Oct. 7th, 2020

offcntr: (chinatown bear)
Birthday cake!

It's a recipe I got from my older brother, decades ago, for Roman Apple Cake. It's got whole wheat and white flour, lots of sliced apples, and a cinnamon-brown sugar-walnut crumble topping. Perfect with ice cream, or, in this case, a scoop of Greek yogurt. (Hey, breakfast, right?)

Denise normally makes my birthday cake--the only baking she does for the year, chocolate cake with chocolate frosting--but she overdid it yesterday, whacking blackberry canes, and I really wasn't in the mood for chocolate, anyway.

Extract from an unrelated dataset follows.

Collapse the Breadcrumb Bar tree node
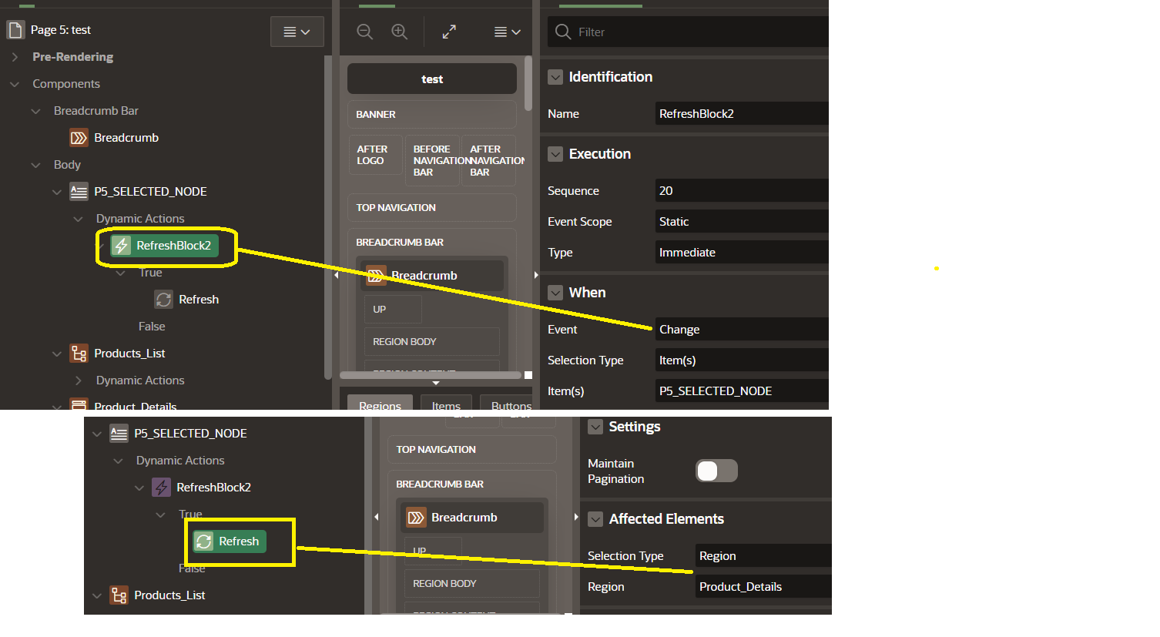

Oh man, I must be getting old.

In any event, we made it together. I mixed up the batter while she cored and sliced apples. While I was folding apples into batter and greasing the pan, she mixed up the crumble topping. Baked up moist and fragrant and yummy.

We've both been feeling a little confined lately, Denise in the house, me just generally in Eugene. I really wanted an escape, so we decided on a day trip to the coast. Nothing fancy; drive down to Florence, head north up 101 to our favorite beaches. Poke around in tide pools if we could, walk and look at flotsam if not. I took my sketchbook, for my drawing challenge, and we took a few photos as well. Visited Heceta Head, Stonefield Beach, Washburne State Park.

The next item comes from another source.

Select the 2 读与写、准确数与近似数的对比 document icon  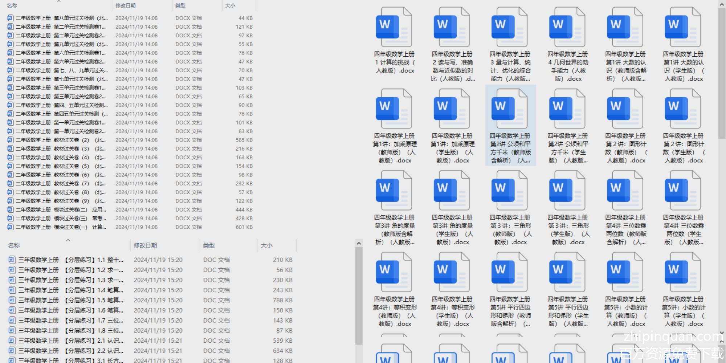452,28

We missed the tide pools--two hours past low tide--and the fog steadfastly refused to lift, but we still had a lovely time. Lots of interesting seaweed and shells on the beach, plants growing out of the cliff face. Flocks of gulls at Heceta, down where the creek meets the beach, and a whole bunch of mussels washed up on the sand, still closed/live. Thought briefly about taking them home to steam--we'd done it once before--but wasn't sure I wanted the enormous barnacles that came with. Stonefield beach was littered with crab carapaces, all sizes, with the occasional plastron or legs. Don't know whether they were victims of the seagulls, also thick on the sand there, or washed up already picked clean. At least one had suspicious-looking holes in the back that might have been sea urchins? Fisheries biologist Denise couldn't venture and opinion (she specialized in salmonids). Walked down to the beach at Washburne--full of crows, rather than gulls. Who knew Oregon's beaches were segregated?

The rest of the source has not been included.